USA, stop ai fondi pubblici: cosa cambia per la radio
Nuova fase critica per il sistema radiofonico pubblico degli Stati Uniti. Dopo quasi sessant’anni di attività, la Corporation for Public Broadcasting ha ufficializzato il proprio scioglimento, segnando la fine dei finanziamenti federali alle radio pubbliche americane. Una decisione che riaccende il dibattito sul ruolo del servizio pubblico radiofonico, con forti analogie rispetto a quanto sta accadendo anche in Italia.
La fine della Corporation for Public Broadcasting
Fondata nel 1967 durante la presidenza di Lyndon B. Johnson, la CPB aveva il compito di distribuire i fondi stanziati dal Congresso alle emittenti pubbliche indipendenti, senza produrre direttamente contenuti. Il suo obiettivo era garantire l’accesso a informazione, cultura e programmazione educativa non commerciale sull’intero territorio statunitense.
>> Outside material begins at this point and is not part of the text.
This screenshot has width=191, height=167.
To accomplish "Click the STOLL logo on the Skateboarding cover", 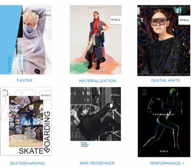I will 46,95.

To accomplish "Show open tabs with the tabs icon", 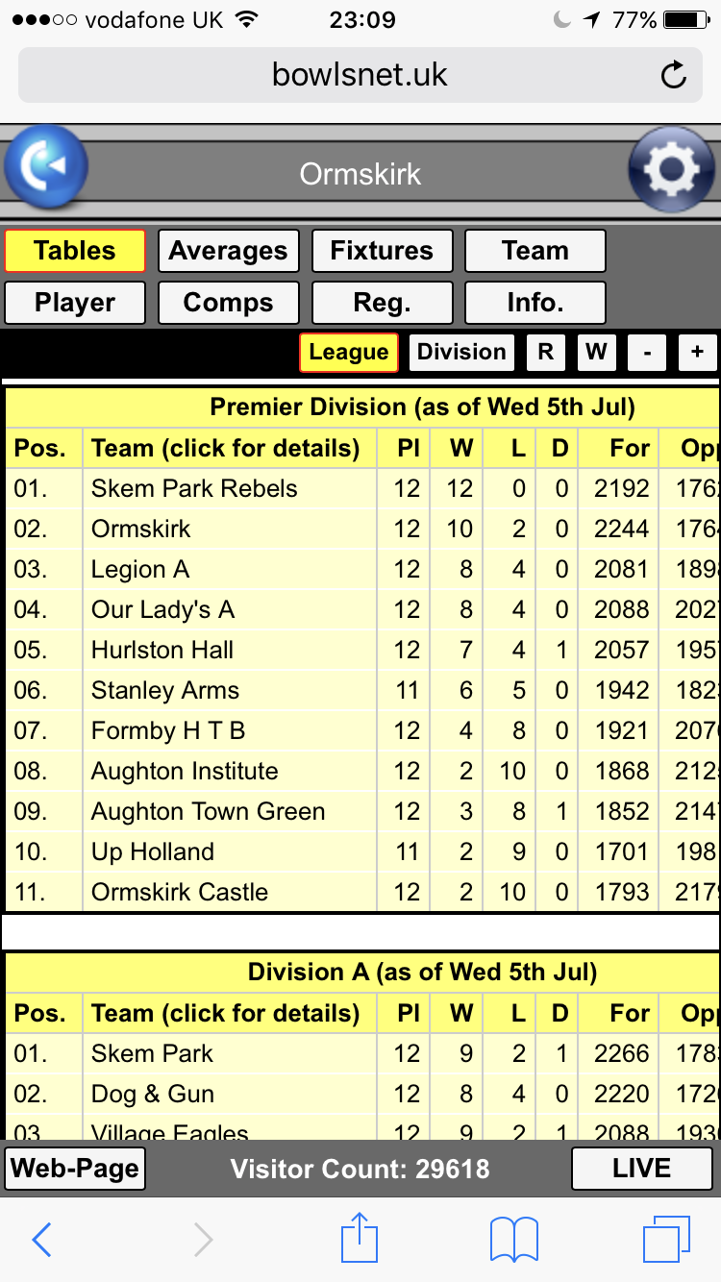I will [665, 1238].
Con l’ultimo voto del consiglio direttivo, avvenuto il 5 gennaio 2026, l’ente ha chiuso definitivamente le proprie attività. Nell’ultimo anno operativo, la CPB aveva gestito circa 535 milioni di dollari di fondi federali, destinati in larga parte al sostegno delle stazioni locali e alla produzione di programmi radiofonici nazionali.
L’impatto su NPR e sulle radio locali degli Stati Uniti
Lo stop ai finanziamenti colpisce direttamente il sistema della radio pubblica americana, in particolare il circuito della National Public Radio, che riunisce oltre mille emittenti indipendenti. La decisione era già stata anticipata dall’ordine esecutivo firmato da Donald Trump, con l’obiettivo dichiarato di interrompere il sostegno pubblico a un’informazione ritenuta “di parte”.
A rischiare maggiormente sono le radio locali con palinsesti di nicchia, lontani dalle logiche commerciali, che offrono spazio a jazz, folk, elettronica e musica sperimentale. Senza i fondi federali, molte di queste realtà potrebbero non riuscire a sostenere i costi di produzione e trasmissione.
Il caso Tiny Desk e la tenuta dei format culturali
Tra i format simbolo del mondo NPR c’è Tiny Desk Concerts, diventato negli anni una delle vetrine musicali più influenti a livello globale. Pur essendo legato al brand NPR, Tiny Desk gode di una forte autonomia grazie alla diffusione su YouTube e alle collaborazioni con artisti e partner internazionali.
Proprio questa dimensione digitale potrebbe permettere al format di sopravvivere anche in uno scenario di forte ridimensionamento del servizio pubblico radiofonico statunitense, a differenza delle stazioni locali più piccole e meno strutturate.
Un parallelismo con l’Italia e il caso Radio Radicale
La decisione americana arriva in un momento delicato anche per il sistema radiofonico italiano. Come già emerso nei recenti casi legati ai fondi pubblici, anche in Italia il tema del finanziamento al servizio radiofonico di interesse pubblico è tornato centrale, in particolare con lo stop ai contributi storici a Radio Radicale dopo trent’anni di convenzione con lo Stato.
In entrambi i contesti, Stati Uniti e Italia, il nodo è lo stesso: come garantire informazione, pluralismo e accesso ai contenuti istituzionali e culturali senza un sostegno pubblico strutturale. La chiusura della CPB rappresenta quindi un precedente di grande peso internazionale, che potrebbe influenzare anche il dibattito europeo sul futuro della radio pubblica.
Il futuro del servizio pubblico radiofonico
Lo scenario che si apre negli USA evidenzia un cambio di paradigma: il servizio pubblico radiofonico viene spinto sempre più verso modelli di autosostenibilità, partnership private e piattaforme digitali. Un percorso che comporta opportunità, ma anche il rischio di impoverire l’offerta culturale e informativa meno orientata al mercato.
La fine della Corporation for Public Broadcasting non è solo una notizia americana, ma un segnale forte per l’intero settore radiofonico internazionale. In un momento storico in cui la radio continua a dimostrare la propria centralità, il tema dei finanziamenti pubblici torna a essere uno dei nodi cruciali per garantirne il futuro.